Nesse novo centro urbano não havia lugar para crianças e mulheres que,
empurradas pela miséria de fome, faziam do espaço de rua local de
sobrevivência e lazer.
Ainda no Estado Novo, o progresso se relaciona com outras questões, outros
sujeitos. Com o advento do nacionalismo, as políticas direcionadas à infância se
relacionam mais com a preservação da raça, manutenção da ordem e com o progresso
da nação. Há, portanto, certa transição acerca das políticas públicas para a infância,
sendo o menor visto como um problema social e a intervenção jurídica passa a ter
caráter mais assistencial.
É a partir da ideia de que estes meninos e meninas seriam o futuro da nação, o
Estado passasse a chamar para si as tarefas de educação, saúde e punição para crianças e
adolescentes. Para Silva, (SILVA, 1997, p. 45) esta fase de políticas para a infância, que
ele denomina “Assistencial”, é marcada pela existência de convenções e tratados
internacionais, pelo estabelecimento da assistência como responsabilidade do Estado,
pela diferenciação das leis para o menor desassistido e o menor infrator, e pela
afirmação do Poder Judiciário no trato das questões da infância: foram criadas diversas
instituições no início da década de 40, pelas quais se pretendia formar trabalhadores
como capital humano, através do preparo profissional, e resguardar a noção de
hierarquia por meio da educação das crianças. (PEREIRA, 2009, p. 33)

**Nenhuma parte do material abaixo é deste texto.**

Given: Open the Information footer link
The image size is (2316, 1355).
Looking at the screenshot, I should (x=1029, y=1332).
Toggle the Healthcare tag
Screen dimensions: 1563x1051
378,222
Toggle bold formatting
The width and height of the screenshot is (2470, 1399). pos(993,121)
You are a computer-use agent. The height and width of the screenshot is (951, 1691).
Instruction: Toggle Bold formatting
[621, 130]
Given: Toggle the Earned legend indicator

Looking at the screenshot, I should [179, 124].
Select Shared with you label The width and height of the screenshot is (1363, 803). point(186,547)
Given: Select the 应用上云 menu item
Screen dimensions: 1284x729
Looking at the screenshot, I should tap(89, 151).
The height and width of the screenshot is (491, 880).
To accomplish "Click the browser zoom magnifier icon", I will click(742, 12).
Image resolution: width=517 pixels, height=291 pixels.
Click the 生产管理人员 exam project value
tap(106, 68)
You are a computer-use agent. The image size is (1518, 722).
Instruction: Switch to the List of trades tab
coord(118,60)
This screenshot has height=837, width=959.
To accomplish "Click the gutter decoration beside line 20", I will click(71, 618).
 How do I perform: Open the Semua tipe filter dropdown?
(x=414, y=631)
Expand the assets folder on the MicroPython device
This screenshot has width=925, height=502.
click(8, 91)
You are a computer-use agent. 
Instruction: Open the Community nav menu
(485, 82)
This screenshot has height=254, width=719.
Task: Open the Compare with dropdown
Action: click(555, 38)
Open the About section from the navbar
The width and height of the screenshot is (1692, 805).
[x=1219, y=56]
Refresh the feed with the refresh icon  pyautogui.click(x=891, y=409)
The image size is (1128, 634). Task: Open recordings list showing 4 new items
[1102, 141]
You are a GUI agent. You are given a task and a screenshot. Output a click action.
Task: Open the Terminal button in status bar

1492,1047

No Paraná, já no fim da década de trinta do século XX, foram criadas
instituições em parte para substituir estabelecimentos que já existiam; a maioria dessas
escolas se destinava a oferecer assistência a meninos pobres, órfãos e abandonados, em
regime de internato e semi-internato, ofertando cursos e oficinas visando à preparação
para o trabalho, ou ainda, funcionando como colônias de reclusão, mantendo a ideologia
de moralização pelo trabalho.
É neste contexto que se cria a Casa do Pequeno Jornaleiro de Curitiba, aos
moldes da instituição homônima no Rio de Janeiro, idealizada pela esposa do
interventor Manoel Ribas, D. Anita Ribas. Segundo Pereira, (PEREIRA, 2009, p. 36)
desde sua fundação, a Casa teve grande apoio dos jornais do Paraná, inclusive
recebendo subsídios por parte da imprensa – apoio que o autor credita à relação com a
venda dos jornais; a instituição por sua vez, prestava sempre homenagens aos
representantes e diretores dos veículos de informação.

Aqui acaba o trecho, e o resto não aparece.